By overlaying non-linear curves, a fan speed response to ambient temperature can be optimized across a full range of supported ambient temperatures, such as 10-35 C. Present state of the art fan speed temperature responses for exemplary IHS servers are linearly curve fitted to ambient temperatures of approximately 25-35 C. Fan speeds are static at temperatures below 25 C. Fan speeds could be reduced below 25 C (with data center ambient temperatures of 17-23 C typical) with system airflow and power reductions, however, with a linear fan speed response, component temperatures would be exceeded at lower ambient temperature due to the non-linear mapping of fan speeds and component cooling. Likewise, due to the linear curve fit of fan speed and ambient temperature, components are often overcooled at high ambient temperatures at the expense of system power.

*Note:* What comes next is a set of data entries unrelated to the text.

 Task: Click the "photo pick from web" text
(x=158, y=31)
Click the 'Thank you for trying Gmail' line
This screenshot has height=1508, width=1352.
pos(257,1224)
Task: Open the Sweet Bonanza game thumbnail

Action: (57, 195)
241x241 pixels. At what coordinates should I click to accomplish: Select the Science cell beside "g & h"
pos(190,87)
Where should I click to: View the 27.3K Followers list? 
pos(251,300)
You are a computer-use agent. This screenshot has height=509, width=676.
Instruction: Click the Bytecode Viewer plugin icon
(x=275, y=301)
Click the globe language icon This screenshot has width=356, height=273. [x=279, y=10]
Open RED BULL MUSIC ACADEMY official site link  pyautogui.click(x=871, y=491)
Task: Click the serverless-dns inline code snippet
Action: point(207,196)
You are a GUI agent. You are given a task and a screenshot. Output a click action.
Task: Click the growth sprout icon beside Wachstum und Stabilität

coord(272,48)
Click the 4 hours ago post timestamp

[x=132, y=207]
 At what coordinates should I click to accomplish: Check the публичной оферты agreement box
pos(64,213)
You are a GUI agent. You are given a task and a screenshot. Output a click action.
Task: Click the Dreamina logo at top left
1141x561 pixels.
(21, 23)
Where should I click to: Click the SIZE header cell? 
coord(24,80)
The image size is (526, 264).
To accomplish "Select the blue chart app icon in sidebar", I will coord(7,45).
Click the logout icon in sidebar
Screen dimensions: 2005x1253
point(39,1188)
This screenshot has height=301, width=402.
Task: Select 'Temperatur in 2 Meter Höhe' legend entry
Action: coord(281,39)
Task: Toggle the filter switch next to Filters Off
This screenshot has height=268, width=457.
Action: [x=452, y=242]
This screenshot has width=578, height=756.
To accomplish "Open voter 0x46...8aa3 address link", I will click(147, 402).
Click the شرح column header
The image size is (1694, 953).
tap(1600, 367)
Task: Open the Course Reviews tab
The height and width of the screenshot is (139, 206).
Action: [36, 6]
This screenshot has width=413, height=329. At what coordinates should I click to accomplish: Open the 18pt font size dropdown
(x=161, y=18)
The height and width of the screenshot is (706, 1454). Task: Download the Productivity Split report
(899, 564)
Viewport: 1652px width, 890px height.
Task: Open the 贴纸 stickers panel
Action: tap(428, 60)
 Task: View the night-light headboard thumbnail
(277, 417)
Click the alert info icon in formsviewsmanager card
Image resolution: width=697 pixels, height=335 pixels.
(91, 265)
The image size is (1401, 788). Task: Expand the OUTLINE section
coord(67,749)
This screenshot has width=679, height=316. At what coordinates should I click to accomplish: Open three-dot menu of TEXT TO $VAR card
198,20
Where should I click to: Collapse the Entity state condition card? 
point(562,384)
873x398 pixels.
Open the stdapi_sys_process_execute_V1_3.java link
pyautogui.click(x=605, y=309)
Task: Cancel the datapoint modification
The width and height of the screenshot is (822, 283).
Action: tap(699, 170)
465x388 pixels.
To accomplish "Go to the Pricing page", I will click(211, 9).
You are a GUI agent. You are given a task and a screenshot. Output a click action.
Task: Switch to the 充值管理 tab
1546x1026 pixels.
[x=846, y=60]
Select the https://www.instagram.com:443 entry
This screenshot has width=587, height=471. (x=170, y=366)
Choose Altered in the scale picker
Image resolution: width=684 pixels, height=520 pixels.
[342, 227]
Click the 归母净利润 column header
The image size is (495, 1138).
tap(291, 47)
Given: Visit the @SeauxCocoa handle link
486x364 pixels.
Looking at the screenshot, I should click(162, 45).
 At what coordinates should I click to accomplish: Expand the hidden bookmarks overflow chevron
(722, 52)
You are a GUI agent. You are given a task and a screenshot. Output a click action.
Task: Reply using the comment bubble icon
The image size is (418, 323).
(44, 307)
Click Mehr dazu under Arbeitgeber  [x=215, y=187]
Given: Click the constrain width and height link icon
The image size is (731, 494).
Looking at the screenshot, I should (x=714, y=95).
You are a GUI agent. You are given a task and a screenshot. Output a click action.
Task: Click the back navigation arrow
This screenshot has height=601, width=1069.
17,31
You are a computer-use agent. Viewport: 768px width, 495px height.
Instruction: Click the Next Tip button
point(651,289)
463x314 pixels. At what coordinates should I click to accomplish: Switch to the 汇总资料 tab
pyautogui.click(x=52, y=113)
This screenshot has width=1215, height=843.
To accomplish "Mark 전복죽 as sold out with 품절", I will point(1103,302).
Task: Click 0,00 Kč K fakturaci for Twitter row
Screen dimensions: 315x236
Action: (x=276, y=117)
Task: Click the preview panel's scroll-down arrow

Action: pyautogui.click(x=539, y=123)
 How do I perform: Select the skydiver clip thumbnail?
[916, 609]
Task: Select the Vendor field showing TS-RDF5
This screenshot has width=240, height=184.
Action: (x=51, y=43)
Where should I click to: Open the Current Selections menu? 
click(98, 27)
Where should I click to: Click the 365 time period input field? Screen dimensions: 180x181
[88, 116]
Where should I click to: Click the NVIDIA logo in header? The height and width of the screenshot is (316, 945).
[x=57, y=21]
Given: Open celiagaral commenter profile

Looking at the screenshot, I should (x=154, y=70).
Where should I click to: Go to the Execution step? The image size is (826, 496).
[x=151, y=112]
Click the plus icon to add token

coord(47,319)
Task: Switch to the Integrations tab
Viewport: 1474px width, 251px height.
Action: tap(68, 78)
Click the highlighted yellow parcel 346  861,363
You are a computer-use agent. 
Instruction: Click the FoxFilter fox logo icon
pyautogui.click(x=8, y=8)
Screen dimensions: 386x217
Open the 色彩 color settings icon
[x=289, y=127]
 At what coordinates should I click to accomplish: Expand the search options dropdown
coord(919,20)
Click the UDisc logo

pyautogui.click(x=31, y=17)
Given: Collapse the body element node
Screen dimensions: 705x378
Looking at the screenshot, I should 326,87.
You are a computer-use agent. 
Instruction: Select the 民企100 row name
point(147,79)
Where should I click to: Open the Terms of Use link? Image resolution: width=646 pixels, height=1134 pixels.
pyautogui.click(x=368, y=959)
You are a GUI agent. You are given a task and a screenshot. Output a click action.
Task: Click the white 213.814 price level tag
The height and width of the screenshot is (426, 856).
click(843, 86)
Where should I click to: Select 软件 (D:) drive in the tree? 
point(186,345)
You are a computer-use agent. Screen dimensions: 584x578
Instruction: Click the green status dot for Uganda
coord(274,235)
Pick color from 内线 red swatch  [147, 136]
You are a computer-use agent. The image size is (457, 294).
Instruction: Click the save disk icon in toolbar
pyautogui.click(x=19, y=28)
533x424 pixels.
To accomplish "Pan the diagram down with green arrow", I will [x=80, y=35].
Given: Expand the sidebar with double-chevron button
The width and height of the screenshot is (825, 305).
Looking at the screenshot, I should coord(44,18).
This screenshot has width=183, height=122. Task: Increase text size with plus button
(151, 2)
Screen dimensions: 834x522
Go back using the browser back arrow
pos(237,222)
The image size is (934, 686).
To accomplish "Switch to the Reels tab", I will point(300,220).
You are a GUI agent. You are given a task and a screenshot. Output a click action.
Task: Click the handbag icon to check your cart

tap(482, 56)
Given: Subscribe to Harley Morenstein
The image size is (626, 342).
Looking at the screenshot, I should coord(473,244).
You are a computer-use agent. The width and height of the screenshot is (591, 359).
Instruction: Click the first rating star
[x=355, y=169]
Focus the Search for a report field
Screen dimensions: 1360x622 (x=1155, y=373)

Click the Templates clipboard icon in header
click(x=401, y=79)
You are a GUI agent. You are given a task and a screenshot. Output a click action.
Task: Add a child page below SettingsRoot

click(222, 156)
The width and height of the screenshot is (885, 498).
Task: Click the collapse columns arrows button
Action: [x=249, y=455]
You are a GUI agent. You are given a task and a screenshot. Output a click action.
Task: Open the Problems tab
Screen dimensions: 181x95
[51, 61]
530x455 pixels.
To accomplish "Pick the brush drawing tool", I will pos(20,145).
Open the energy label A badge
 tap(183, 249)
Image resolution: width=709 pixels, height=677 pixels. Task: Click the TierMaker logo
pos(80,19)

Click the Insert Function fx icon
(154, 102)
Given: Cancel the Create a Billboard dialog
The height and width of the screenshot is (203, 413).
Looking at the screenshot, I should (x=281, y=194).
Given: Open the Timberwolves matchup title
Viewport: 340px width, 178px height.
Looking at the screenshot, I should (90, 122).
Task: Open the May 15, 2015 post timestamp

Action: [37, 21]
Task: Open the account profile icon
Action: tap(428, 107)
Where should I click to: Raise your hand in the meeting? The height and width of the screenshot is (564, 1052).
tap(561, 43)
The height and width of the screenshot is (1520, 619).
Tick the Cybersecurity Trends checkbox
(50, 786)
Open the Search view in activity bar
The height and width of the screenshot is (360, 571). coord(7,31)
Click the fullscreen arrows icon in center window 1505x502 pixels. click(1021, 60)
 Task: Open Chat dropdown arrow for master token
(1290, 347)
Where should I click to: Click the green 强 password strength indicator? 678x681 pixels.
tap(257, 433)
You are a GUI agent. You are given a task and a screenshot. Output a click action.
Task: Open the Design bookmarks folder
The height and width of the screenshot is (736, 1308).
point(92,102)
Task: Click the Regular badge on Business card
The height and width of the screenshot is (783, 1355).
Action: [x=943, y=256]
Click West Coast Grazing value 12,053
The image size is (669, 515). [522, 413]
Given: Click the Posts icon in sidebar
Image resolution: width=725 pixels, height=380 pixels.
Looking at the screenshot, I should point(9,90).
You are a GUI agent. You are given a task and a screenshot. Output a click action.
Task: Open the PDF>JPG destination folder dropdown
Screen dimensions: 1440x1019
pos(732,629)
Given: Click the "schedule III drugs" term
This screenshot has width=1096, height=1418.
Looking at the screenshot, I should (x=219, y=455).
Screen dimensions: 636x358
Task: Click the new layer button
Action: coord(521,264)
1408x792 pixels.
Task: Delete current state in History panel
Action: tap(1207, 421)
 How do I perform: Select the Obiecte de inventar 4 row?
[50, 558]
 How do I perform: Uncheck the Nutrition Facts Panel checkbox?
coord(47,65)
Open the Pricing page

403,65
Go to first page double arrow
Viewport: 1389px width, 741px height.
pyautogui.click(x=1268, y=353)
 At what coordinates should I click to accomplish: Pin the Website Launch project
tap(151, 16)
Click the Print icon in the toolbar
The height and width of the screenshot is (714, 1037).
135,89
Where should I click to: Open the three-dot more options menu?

An advantage over existing multistage fan response to ambient temperatures has been developed and implemented in the Dell™, PowerEdge™, 6950 server. An embodiment of the multistage fan response method allows for linear ramp rates over different ranges of ambient conditions. By utilizing the multistage fan response method airflow savings of for example, almost 20% may be realized as well as a fan power savings of, for example, approximately 34%.
Although illustrative embodiments have been shown and described, a wide range of modification, change and substitution is contemplated in the foregoing disclosure and in some instances, some features of the embodiments may be employed without a corresponding use of other features. Accordingly, it is appropriate that the appended claims be construed broadly and in a manner consistent with the scope of the embodiments disclosed herein.